▶ **Your task**: Retype all the records below exactly as they are, with no image carried over.

▶ **Records shown**:
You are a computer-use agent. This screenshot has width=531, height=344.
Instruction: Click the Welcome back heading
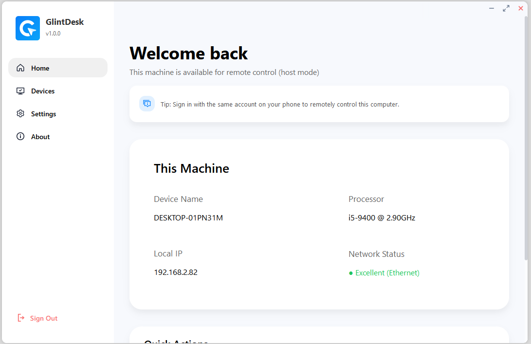[x=188, y=54]
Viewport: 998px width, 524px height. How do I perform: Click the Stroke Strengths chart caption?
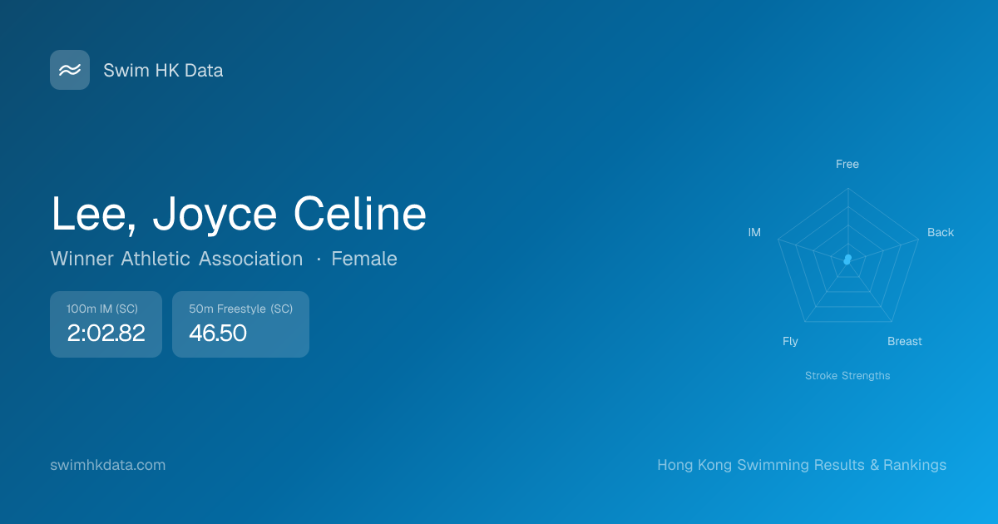point(847,376)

▶ **Your response**:
You are a computer-use agent. This screenshot has width=531, height=344.
Instruction: Click the Welcome back heading
[x=188, y=54]
Viewport: 998px width, 524px height. How do I perform: Click the Stroke Strengths chart caption?
point(847,376)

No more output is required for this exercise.